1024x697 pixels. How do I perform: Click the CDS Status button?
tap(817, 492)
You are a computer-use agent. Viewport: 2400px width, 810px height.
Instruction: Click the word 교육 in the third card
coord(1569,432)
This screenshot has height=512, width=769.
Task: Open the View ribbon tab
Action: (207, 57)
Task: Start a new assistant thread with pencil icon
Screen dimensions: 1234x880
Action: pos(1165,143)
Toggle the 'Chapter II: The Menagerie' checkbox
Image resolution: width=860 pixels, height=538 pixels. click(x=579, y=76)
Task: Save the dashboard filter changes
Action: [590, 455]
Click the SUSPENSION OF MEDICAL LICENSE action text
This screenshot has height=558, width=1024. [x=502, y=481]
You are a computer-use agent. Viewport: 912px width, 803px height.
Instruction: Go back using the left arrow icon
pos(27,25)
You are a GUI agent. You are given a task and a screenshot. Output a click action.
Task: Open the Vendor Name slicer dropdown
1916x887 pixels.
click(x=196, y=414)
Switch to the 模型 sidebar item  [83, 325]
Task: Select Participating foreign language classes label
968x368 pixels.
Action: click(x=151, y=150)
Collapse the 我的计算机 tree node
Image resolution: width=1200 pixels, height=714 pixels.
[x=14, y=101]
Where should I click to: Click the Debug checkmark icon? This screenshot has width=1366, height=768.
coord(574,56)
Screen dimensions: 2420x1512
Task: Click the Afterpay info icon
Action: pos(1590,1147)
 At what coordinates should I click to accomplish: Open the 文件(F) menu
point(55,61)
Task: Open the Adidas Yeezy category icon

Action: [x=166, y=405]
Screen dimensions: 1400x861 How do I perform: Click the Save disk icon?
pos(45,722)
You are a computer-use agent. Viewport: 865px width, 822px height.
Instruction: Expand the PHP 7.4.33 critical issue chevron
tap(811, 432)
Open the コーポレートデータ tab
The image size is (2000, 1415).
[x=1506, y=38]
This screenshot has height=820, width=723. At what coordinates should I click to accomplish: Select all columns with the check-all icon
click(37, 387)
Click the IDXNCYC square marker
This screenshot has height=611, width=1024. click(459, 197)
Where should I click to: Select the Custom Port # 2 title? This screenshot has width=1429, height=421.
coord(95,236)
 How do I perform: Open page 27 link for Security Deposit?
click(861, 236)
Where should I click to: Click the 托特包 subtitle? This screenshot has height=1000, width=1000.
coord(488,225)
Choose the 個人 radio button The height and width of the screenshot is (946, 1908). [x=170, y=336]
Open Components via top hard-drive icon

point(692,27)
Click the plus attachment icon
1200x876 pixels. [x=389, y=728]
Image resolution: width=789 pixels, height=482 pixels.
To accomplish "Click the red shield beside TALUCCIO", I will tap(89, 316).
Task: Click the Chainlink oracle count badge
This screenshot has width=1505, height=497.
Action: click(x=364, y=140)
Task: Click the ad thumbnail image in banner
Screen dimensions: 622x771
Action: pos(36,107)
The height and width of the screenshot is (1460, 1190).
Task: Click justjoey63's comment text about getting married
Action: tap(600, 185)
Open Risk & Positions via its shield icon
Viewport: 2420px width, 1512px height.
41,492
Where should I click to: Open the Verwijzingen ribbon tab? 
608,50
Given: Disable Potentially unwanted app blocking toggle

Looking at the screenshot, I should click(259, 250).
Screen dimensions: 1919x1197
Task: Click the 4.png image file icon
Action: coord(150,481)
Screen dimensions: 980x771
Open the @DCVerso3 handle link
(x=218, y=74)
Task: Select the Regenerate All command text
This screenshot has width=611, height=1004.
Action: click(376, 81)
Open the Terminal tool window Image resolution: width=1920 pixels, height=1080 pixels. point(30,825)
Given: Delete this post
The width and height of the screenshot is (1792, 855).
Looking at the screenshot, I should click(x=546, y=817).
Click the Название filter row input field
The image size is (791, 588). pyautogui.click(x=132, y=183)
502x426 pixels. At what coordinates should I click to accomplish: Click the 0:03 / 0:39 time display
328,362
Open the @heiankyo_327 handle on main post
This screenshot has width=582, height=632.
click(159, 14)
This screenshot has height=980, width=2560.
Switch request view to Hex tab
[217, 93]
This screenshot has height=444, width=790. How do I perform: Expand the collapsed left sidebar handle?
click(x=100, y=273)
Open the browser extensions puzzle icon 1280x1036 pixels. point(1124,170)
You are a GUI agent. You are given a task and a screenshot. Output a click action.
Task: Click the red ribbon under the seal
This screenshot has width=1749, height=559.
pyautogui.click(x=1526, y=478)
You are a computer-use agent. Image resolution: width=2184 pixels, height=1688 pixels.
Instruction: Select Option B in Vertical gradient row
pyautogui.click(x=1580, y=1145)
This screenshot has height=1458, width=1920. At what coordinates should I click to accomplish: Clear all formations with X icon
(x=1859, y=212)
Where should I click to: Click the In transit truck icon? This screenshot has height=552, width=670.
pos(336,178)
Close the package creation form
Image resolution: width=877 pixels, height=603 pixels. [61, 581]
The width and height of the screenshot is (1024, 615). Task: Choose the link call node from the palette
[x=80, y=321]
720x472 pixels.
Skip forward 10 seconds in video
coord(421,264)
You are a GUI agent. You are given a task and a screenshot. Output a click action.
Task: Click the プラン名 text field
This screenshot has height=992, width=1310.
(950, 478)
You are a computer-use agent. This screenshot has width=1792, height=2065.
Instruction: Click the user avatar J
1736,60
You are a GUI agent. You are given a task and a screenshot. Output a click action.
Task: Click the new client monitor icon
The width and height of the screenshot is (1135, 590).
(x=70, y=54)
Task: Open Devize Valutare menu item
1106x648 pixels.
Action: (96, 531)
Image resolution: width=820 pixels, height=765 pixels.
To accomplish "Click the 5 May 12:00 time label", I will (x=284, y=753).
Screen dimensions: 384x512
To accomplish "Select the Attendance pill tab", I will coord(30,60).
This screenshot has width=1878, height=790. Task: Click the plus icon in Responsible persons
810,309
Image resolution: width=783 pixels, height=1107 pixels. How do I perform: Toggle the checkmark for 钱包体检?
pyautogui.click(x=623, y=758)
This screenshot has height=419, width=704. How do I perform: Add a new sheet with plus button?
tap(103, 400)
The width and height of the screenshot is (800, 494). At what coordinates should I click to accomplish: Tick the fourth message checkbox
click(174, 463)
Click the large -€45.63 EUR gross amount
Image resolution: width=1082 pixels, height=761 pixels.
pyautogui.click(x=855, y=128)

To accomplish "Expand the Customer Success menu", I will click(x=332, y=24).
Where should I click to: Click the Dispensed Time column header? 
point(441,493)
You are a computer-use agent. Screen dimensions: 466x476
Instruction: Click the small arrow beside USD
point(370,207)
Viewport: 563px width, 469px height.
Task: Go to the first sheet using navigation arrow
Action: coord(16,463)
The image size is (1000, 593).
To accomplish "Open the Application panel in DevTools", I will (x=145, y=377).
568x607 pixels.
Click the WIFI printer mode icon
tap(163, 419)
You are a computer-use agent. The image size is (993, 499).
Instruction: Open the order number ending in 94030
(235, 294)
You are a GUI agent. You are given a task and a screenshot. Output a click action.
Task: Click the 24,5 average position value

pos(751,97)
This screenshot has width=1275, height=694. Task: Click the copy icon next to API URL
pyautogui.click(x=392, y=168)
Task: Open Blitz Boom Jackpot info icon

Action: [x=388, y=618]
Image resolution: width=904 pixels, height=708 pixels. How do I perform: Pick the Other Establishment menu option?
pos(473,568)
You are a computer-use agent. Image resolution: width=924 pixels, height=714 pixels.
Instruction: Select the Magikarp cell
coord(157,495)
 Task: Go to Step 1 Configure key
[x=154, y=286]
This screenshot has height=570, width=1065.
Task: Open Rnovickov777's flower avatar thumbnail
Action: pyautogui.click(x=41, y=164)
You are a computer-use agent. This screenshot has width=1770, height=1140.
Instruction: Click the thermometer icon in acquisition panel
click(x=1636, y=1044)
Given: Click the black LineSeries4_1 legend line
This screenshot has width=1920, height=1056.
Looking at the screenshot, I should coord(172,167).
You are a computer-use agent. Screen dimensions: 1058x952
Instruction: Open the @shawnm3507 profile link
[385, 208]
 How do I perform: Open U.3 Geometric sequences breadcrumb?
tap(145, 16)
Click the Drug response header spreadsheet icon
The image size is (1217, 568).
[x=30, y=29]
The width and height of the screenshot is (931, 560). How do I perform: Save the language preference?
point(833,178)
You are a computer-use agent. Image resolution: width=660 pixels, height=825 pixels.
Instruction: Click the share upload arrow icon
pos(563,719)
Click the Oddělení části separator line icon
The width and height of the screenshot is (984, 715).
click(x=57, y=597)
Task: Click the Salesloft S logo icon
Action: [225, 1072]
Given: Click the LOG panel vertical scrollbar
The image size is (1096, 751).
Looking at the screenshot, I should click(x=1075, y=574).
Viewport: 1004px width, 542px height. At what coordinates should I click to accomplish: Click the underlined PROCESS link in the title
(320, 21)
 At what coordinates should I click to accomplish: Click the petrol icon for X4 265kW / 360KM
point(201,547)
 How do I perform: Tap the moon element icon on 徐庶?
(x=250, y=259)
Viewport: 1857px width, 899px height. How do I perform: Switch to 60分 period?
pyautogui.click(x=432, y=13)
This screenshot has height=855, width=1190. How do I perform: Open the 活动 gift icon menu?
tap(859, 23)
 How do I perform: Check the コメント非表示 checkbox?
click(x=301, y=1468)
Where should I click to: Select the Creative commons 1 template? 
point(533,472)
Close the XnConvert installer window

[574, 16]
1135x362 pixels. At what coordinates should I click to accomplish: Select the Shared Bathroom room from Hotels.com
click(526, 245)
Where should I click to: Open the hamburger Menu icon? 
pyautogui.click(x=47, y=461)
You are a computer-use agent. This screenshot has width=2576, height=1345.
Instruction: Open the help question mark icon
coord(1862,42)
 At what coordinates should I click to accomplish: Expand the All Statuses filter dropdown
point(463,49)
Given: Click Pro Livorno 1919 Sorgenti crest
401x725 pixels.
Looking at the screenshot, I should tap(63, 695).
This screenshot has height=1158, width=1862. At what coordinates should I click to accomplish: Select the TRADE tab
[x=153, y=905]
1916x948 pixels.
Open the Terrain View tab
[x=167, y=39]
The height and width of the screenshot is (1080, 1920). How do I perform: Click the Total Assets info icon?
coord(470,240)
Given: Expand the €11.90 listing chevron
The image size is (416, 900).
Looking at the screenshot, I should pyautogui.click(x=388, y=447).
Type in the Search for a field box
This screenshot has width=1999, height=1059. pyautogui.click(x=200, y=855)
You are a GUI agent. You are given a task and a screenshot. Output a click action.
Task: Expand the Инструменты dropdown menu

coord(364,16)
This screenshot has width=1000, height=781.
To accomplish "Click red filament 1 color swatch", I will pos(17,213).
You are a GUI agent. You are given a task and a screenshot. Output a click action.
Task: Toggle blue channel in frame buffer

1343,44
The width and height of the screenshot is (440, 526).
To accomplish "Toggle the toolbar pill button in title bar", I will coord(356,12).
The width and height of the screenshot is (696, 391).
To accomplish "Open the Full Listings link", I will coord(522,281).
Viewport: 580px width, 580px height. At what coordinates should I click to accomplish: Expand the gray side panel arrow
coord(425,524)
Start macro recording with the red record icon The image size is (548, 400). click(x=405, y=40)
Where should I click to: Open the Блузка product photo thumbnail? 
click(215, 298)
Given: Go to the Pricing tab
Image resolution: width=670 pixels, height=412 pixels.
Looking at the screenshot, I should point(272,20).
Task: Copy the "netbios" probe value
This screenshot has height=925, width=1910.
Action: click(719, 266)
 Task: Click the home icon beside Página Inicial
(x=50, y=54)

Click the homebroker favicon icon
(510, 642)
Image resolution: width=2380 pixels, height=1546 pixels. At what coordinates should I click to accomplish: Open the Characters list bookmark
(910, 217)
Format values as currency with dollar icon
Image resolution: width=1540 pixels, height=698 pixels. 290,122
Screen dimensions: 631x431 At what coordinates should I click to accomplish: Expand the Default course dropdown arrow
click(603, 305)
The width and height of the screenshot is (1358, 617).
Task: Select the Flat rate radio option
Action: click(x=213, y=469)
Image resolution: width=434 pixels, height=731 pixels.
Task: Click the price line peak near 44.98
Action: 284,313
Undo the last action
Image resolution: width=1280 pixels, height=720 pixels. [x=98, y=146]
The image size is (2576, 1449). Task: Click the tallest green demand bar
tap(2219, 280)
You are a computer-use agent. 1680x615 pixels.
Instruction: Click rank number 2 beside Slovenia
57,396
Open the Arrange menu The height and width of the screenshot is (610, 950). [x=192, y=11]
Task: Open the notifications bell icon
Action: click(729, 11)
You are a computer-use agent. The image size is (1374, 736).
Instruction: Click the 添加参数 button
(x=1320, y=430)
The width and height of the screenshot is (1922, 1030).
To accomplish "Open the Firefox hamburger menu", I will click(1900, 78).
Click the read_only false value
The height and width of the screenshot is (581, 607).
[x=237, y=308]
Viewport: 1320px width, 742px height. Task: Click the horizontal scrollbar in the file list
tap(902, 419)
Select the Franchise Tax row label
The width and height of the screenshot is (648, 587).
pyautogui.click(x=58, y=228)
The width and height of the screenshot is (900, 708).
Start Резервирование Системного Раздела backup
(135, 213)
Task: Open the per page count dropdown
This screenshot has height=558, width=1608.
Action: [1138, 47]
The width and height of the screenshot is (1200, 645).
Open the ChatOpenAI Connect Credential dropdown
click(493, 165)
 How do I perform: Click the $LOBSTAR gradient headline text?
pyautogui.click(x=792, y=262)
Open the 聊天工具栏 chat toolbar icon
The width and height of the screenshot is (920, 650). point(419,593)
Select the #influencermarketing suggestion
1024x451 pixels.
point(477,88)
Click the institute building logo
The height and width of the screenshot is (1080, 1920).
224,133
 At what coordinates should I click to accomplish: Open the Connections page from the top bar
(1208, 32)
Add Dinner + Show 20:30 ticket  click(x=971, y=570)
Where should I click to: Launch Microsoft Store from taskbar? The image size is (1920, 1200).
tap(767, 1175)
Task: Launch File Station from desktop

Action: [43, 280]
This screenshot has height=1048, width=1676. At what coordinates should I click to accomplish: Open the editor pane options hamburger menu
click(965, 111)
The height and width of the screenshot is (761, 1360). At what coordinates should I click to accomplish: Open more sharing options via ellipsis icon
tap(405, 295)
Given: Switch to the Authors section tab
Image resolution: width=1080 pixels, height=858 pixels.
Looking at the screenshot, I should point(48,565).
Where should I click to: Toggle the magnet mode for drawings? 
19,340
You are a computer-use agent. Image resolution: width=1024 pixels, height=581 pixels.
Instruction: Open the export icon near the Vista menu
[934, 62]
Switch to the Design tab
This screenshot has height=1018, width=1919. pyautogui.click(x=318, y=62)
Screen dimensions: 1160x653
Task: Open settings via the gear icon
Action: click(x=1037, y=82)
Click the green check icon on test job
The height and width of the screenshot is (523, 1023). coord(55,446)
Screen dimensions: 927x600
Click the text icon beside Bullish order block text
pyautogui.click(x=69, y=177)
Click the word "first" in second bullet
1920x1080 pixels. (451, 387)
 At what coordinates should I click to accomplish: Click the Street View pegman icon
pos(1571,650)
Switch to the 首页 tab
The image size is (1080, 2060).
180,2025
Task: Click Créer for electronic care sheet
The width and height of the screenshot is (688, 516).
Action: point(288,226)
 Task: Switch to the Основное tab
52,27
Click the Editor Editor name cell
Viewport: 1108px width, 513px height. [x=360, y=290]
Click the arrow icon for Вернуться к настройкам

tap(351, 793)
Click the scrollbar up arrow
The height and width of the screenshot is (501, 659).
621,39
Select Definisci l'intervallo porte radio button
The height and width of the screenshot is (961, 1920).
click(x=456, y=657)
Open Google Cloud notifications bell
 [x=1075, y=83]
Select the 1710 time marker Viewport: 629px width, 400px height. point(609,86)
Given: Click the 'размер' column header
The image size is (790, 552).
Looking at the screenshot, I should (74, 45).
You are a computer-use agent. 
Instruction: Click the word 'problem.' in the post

____

[Work to be completed] Copy the listing verbatim, beginning at the line that contains "has width=1770, height=1140." and stopping after the line that contains "click(x=301, y=1468)".

[Written solution]
You are a computer-use agent. This screenshot has width=1770, height=1140.
Instruction: Click the thermometer icon in acquisition panel
click(x=1636, y=1044)
Given: Click the black LineSeries4_1 legend line
This screenshot has width=1920, height=1056.
Looking at the screenshot, I should coord(172,167).
You are a computer-use agent. Screen dimensions: 1058x952
Instruction: Open the @shawnm3507 profile link
[385, 208]
 How do I perform: Open U.3 Geometric sequences breadcrumb?
tap(145, 16)
Click the Drug response header spreadsheet icon
The image size is (1217, 568).
[x=30, y=29]
The width and height of the screenshot is (931, 560). How do I perform: Save the language preference?
point(833,178)
You are a computer-use agent. Image resolution: width=660 pixels, height=825 pixels.
Instruction: Click the share upload arrow icon
pos(563,719)
Click the Oddělení části separator line icon
The width and height of the screenshot is (984, 715).
click(x=57, y=597)
Task: Click the Salesloft S logo icon
Action: [225, 1072]
Given: Click the LOG panel vertical scrollbar
The image size is (1096, 751).
Looking at the screenshot, I should click(x=1075, y=574).
Viewport: 1004px width, 542px height. At what coordinates should I click to accomplish: Click the underlined PROCESS link in the title
(320, 21)
 At what coordinates should I click to accomplish: Click the petrol icon for X4 265kW / 360KM
point(201,547)
 How do I perform: Tap the moon element icon on 徐庶?
(x=250, y=259)
Viewport: 1857px width, 899px height. How do I perform: Switch to 60分 period?
pyautogui.click(x=432, y=13)
This screenshot has height=855, width=1190. How do I perform: Open the 活动 gift icon menu?
tap(859, 23)
 How do I perform: Check the コメント非表示 checkbox?
click(x=301, y=1468)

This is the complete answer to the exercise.